The effects of the diet may be related to the digestion of the food (i.e. the pancreas having to deal with the sugar load, etc.), but interestingly, they can also be related to the way the brain and appetite hormones process the food. So basically we’re asking: How does a poor diet screw us up? Is it:

  • the way our bodies react when they are or become over-fat?
  • the way our bodies must digest and process the food itself?
  • the way our brains and hormones respond?

Of course, it’s probably all of the above.

Then we want to ask ourselves: What does “poor diet” really mean? High fat? High sugar? High fat and sugar? Well, as it turns out, fat+sugar (in other words, the vast majority of shitty fast food) may be the magical metabolic bomb that explodes our insides.

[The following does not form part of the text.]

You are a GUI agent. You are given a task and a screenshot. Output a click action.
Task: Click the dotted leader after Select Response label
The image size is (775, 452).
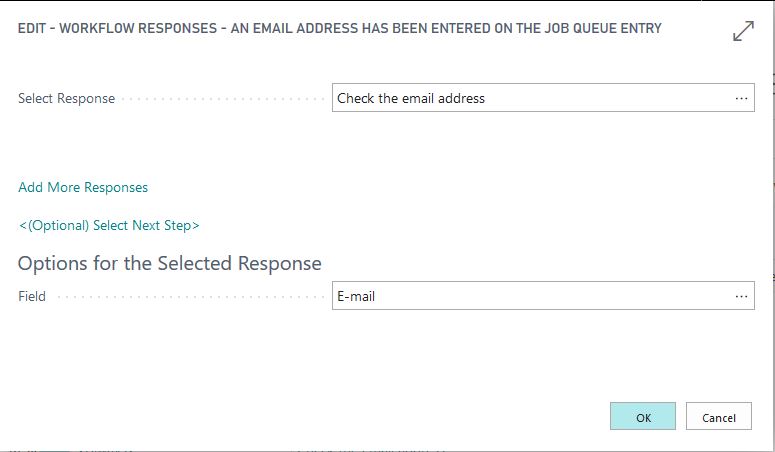coord(222,99)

Researchers exposed rats to 4 different types of diets:

  1. high saturated fat (beef tallow);
  2. high sugar (sucrose solution);
  3. high fat and sugar; and
  4. a control diet of regular rat chow.

What happened? Well, all the rats who weren’t on normal diets got fat. That’s not surprising. Fat and sugar are both very tasty, even to rats, so it’s not hard to pack on the pounds either way.

In addition, high-fat (HF) and high-fat/high-sugar (HFHS) diets both raised blood lipids (aka plasma concentrations of free fatty acids). However: only rats on a free-choice HFHS diet developed hyperglycemia, hyperinsulinemia, glucose intolerance and a diminished insulin response to a glucose load. The HF rats were corpulent, lardy-arteried little buggers too… but didn’t have all the other metabolic derangement.

Moreover, although the high-sugar rats showed elevated insulin (hyperinsulinemia) along with more body fat , their blood sugar levels and glucose tolerance were not different than the controls, suggesting that sugar alone is not responsible for the observed glucose intolerance.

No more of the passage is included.